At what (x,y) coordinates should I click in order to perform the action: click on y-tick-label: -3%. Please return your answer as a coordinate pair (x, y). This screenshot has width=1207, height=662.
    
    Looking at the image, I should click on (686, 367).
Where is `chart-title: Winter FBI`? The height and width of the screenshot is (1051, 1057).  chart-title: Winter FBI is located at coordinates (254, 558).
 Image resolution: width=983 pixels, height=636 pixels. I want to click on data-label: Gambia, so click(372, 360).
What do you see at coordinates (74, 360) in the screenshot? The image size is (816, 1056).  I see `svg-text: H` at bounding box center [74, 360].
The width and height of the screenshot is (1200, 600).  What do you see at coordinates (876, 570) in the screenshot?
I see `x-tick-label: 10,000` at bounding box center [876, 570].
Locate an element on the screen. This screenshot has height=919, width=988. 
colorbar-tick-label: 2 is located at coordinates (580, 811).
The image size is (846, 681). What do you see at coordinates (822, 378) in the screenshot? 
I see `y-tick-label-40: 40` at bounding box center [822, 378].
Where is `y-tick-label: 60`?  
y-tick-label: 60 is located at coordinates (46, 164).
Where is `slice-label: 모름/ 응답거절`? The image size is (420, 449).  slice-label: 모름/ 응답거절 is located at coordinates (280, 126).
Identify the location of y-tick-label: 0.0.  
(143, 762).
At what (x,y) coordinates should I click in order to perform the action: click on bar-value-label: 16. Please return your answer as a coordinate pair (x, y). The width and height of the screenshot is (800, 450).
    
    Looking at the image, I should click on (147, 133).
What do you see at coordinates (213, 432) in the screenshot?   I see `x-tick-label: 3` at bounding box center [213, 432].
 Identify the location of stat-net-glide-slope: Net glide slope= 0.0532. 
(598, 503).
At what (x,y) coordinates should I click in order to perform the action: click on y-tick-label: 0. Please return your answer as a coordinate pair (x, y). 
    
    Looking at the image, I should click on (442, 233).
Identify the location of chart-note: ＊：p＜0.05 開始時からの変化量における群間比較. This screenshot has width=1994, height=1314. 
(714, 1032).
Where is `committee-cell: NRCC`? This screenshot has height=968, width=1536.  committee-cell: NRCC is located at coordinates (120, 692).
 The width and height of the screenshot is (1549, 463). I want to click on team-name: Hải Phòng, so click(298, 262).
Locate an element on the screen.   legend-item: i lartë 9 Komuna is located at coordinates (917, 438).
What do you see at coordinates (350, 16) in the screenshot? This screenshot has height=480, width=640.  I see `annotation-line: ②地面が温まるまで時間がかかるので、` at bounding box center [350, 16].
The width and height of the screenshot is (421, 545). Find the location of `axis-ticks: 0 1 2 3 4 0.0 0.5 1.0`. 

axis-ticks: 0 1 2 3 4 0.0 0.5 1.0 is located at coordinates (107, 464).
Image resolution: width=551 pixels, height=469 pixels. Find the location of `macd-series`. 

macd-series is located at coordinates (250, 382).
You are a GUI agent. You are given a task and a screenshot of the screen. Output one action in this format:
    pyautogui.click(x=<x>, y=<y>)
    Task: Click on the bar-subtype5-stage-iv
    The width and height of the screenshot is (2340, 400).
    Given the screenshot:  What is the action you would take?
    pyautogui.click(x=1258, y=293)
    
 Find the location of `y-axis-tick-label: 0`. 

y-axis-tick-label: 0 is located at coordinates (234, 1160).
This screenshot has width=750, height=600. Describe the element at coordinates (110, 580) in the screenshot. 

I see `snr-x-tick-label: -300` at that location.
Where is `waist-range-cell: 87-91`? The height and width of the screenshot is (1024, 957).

**ABOUT THIS TASK**
Reproduce the material verbatim, starting at the line containing "This screenshot has width=750, height=600." and continuing through the final line of the material, with both ends included.

**SOLUTION TO THIS TASK**
This screenshot has width=750, height=600. Describe the element at coordinates (110, 580) in the screenshot. 

I see `snr-x-tick-label: -300` at that location.
Where is `waist-range-cell: 87-91`? The height and width of the screenshot is (1024, 957).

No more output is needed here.